# The problem
The lines to be copied are those below that contain "arrow".

——

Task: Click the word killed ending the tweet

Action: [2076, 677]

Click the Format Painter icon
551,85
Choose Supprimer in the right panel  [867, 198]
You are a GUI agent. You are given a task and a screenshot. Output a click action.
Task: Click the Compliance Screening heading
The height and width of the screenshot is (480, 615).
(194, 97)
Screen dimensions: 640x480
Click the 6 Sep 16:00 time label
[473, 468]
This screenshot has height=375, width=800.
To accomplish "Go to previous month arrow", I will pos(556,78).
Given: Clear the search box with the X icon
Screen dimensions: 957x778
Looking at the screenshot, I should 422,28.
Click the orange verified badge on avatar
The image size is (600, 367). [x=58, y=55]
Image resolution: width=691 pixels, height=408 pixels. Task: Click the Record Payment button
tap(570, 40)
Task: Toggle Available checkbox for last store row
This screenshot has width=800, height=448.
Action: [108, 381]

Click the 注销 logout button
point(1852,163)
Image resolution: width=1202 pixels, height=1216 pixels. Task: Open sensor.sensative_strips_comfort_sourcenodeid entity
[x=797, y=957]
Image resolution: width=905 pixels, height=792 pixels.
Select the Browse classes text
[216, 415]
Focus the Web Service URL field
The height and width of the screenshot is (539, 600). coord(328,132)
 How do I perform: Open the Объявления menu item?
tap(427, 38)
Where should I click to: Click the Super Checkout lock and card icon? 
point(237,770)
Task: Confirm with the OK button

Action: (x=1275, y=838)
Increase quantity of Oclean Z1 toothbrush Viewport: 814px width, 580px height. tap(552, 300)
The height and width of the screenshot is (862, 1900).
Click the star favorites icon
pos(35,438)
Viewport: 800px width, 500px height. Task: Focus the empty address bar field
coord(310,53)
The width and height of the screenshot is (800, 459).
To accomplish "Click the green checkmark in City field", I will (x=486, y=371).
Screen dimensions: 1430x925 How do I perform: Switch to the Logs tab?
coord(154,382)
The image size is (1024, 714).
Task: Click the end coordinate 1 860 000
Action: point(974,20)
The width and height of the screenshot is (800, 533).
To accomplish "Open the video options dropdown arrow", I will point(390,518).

——

# Answer for the task
To accomplish "Go to previous month arrow", I will pos(556,78).
To accomplish "Open the video options dropdown arrow", I will point(390,518).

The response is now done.